USS Polly (SP-690) during World War I. |
|
Career (United States) | |
---|---|
Name: | USS Polly |
Namesake: | Previous name retained |
Builder: | New York Yacht, Launch and Engineering Company, Morris Heights, the Bronx, New York |
Completed: | 1909 |
Acquired: | 14 May 1917 |
Commissioned: | 15 May 1917 |
Struck: | 11 March 1919 |
Fate: | Transferred to U.S. Bureau of Fisheries 9 September 1919 |
Notes: | Operated as private motorboat Howmornel, Kahkin IV, and Polly 1909-1917 |
General characteristics | |
Type: | Patrol vessel |
Tonnage: | 28 gross register tons |
Length: | 61 ft 9 in (18.82 m) |
Beam: | 11 ft (3.4 m) |
Draft: | 3 ft (0.91 m) |
Speed: | 17 knots |
Complement: | 10 |
Armament: | 1 x 1-pounder gun 1 x machine gun |
USS Polly (SP-690) was a United States Navy patrol vessel in commission from 1917 to 1919.

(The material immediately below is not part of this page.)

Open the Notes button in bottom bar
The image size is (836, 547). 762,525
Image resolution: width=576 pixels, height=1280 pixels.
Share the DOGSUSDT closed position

Polly was built as the private motorboat Howmornel by the New York Yacht, Launch and Engineering Company at Morris Heights in the Bronx, New York, in 1909. She later was renamed Kakhin IV and Polly.

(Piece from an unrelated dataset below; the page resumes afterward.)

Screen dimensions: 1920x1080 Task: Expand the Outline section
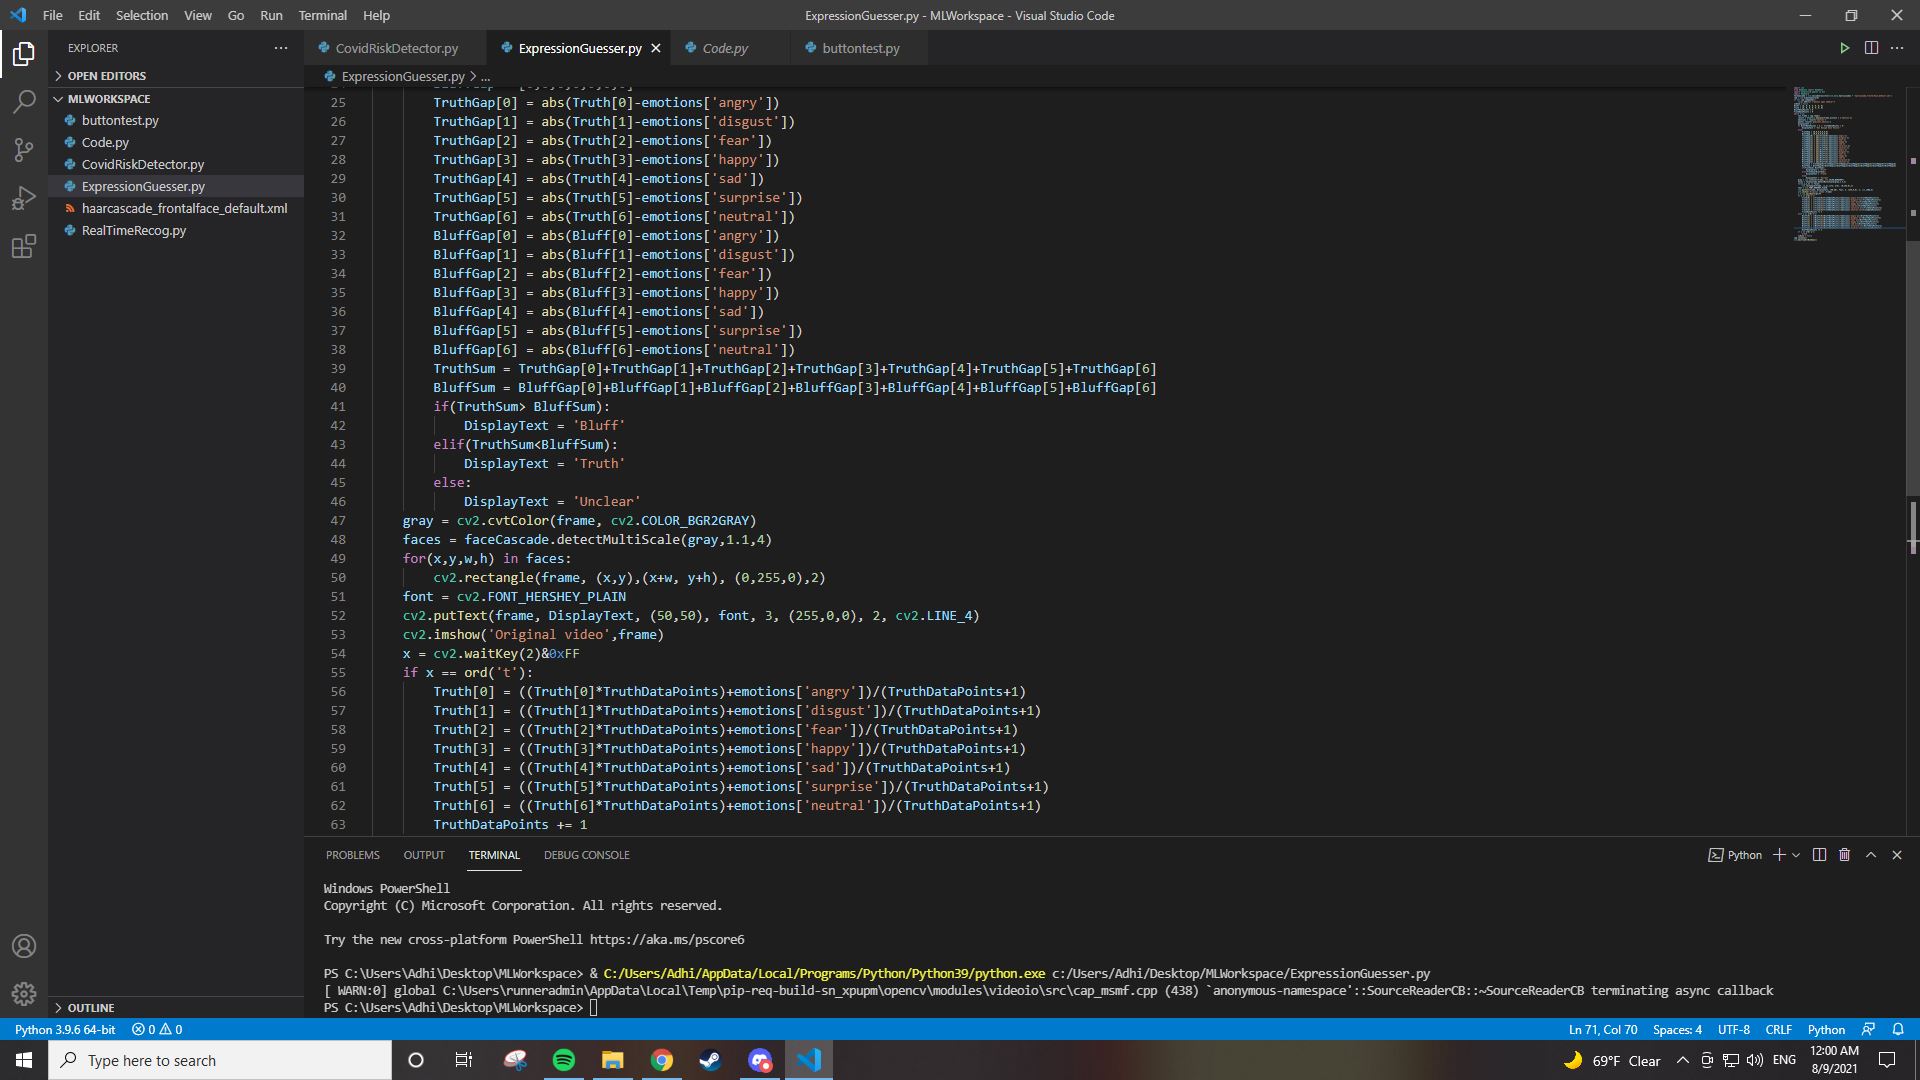tap(91, 1008)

On 14 May 1917, the U.S. Navy purchased Polly from William H. Merriman, of New Haven, Connecticut, for use as a section patrol boat during World War I. She was commissioned at Newport, Rhode Island, as USS Polly (SP-690) on 15 May 1917 with Chief Quartermaster H. L. Wakeman, USNRF, in command.
Assigned to the 2nd Naval District in southern New England, Polly carried out patrol duties for the rest of World War I.
Polly was stricken from the Navy List on 11 March 1919 and transferred to the United States Bureau of Fisheries on 9 September 1919.